Cougar experts say it's rare to see a cougar in the wild, much less in town. But in Hubbard County, where forested areas blend from city to country, residents have reported several sightings of large cats with rope-like tails.
"The public gloms on to a physical attribute" such as the tail, Rabasco said. Bobcats, by comparison, are considerably smaller and have short stubby tails.
"You won't see a bobcat go over 100 pounds," Rabasco said. He believes that tails notwithstanding, most of the sightings have been bobcats.
"We've picked up two road kill (bobcats) this year," he said.
Tom Ruzicka spotted two cougars in mid-August on Oak Point southeast of Cass Lake. He knows cougars. He helped raise two baby mountain lions that belonged to Moondance Ranch several years ago.
The Cougar Network tracks confirmed sightings of the big cats.
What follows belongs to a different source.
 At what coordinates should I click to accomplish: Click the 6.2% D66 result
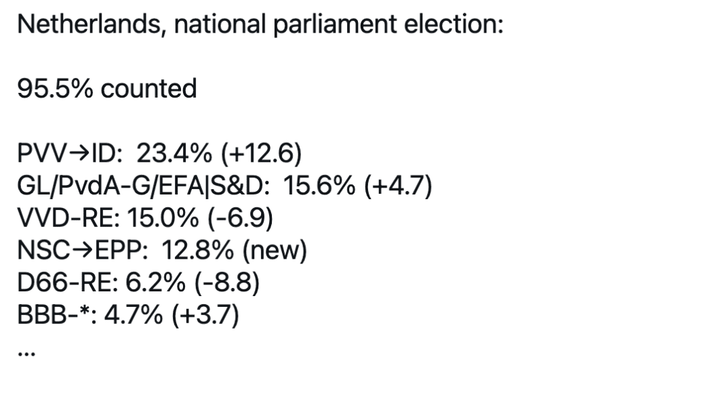156,283
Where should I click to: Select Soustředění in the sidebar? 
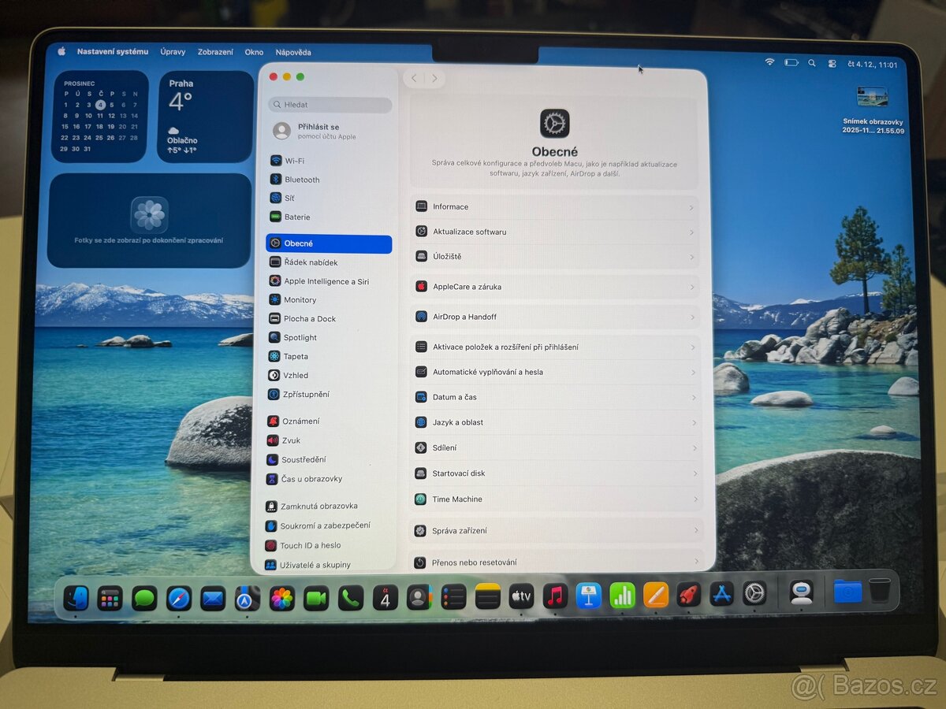(x=306, y=459)

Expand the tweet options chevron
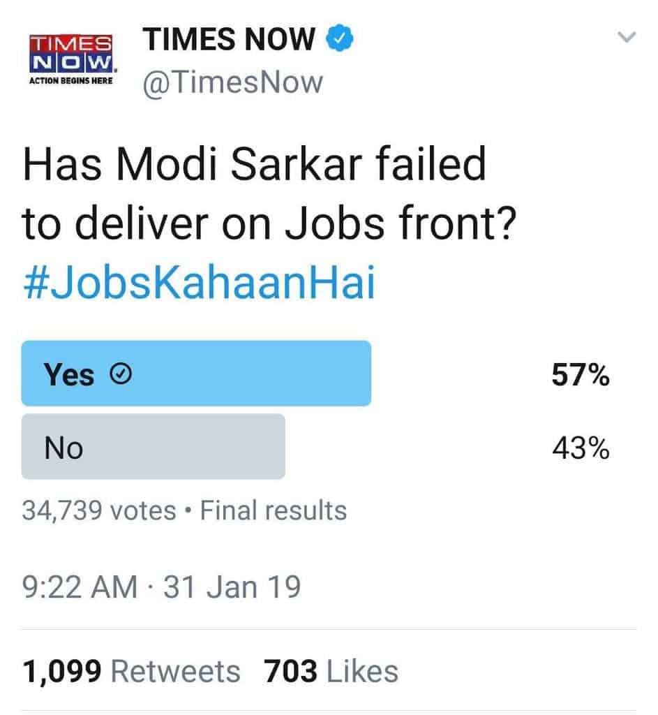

Since 1990, only about 40 cougars have been confirmed in the Midwest. Those were mainly in Minnesota, Iowa and Missouri.
But the Network indicates that habitats in the Black Hills and Rocky Mountains are becoming overcrowded, sending mountain lions eastward.
"Minnesota is adjacent to South Dakota with a documented population expanding in the Black Hills. It is also adjacent to North Dakota, which has a small breeding population in the western part of the state," the Network indicates on its Web site.
"Not surprisingly, The Cougar Network has documented a significant number of confirmations in Minnesota."
North Dakota now has a limited mountain lion season because of the prevalence of big cats in the western part of the state preying on cattle ranches.
Authorities speculate that the cougar shot in a Chicago back yard probably ventured from the Black Hills through Wisconsin, an odyssey of 1,000 miles.
Wildlife experts say it's not unusual for cougars to travel 50 or more miles a day.
And increasingly, despite the volume of calls coming in locally, authorities rely on hard evidence to confirm a sighting. That means finding paw prints, feces, fur or a carcass - in lieu of photographic evidence, or a live specimen.
The last cougar confirmed in this region of Minnesota was in 2007, north of Floodwood and southeast of Grand Rapids.
"We have lots of folks out in the fields lots of times and they're not seeing them," Rabasco insisted.
He believes with the number of sightings locals are reporting to each other, there should be a carcass.
Because, Rabasco said, eventually there's bound to be a car-cougar collision.
And that big cat interrupting the golf scramble?
" I think it was bigger than a bobcat," said Bonnie Larson, one of the golfers who witnessed the cat. "I've seen bobcats and they have shorter legs.
"It came between the men's and women's tee boxes on fourteen and within one or two jumps it had crossed the fairway and was up the hill. Then it turned around and looked at us. The four of us just stood there with our mouths open saying, 'Oh my God!'"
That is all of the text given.